Study material section start
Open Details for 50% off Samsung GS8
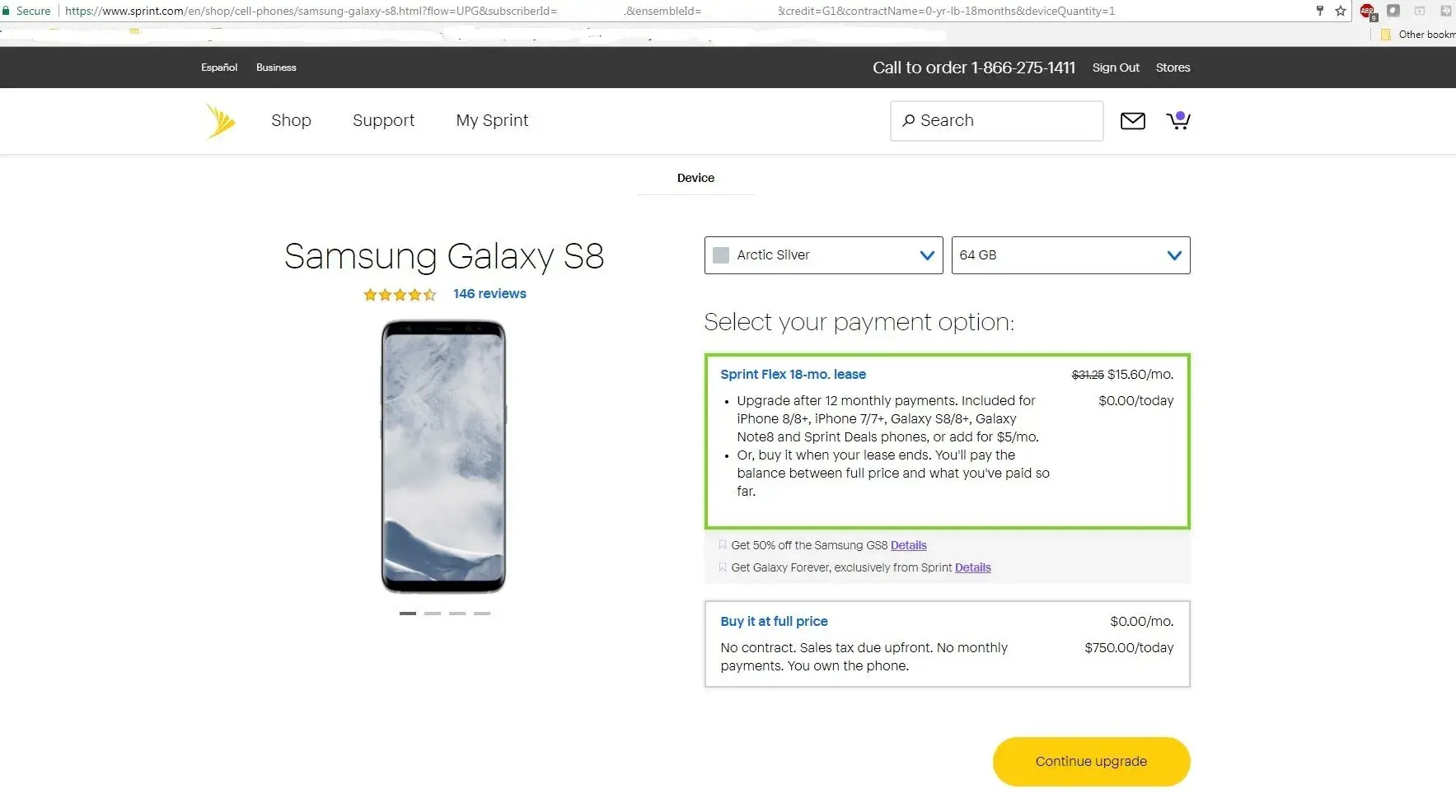 coord(908,545)
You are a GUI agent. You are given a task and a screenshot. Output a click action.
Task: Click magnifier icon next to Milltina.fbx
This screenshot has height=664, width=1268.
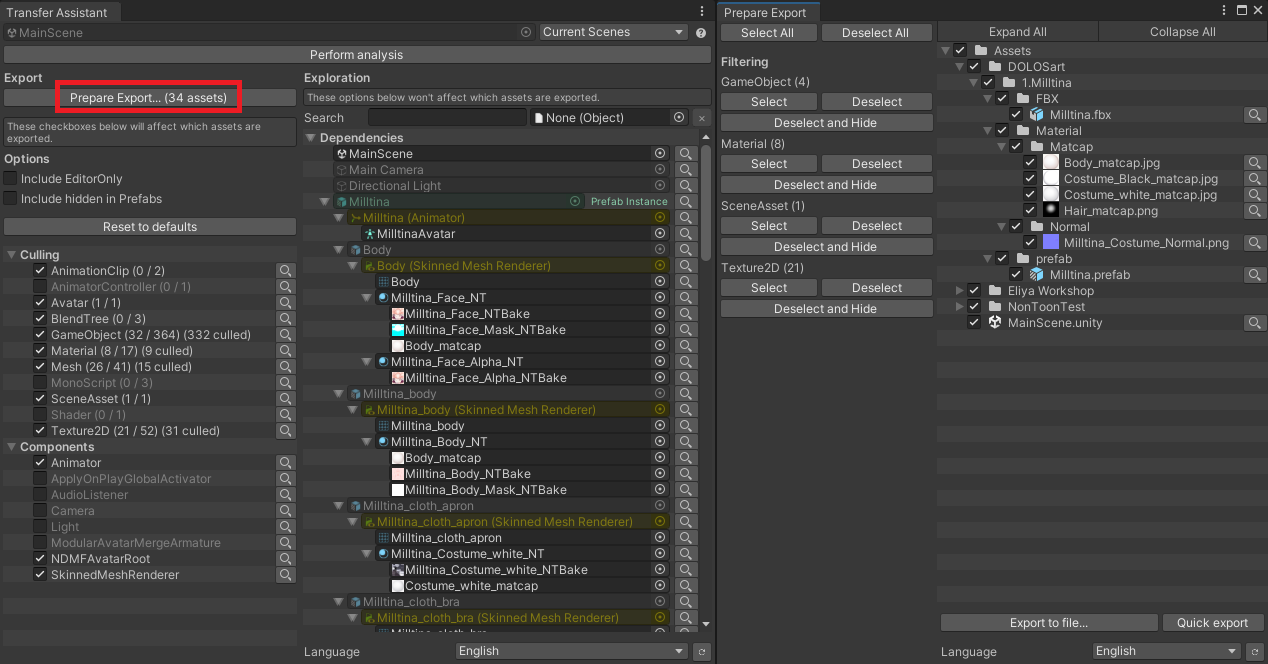[1255, 115]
Study material section end
Problem description ▸ Exactly as written, reproduce the lines from the one containing "You are a GUI" through the last line of the entries above, and leave every picture out.

Answer for the task ▸
You are a GUI agent. You are given a task and a screenshot. Output a click action.
Task: Click magnifier icon next to Milltina.fbx
This screenshot has height=664, width=1268.
[1255, 115]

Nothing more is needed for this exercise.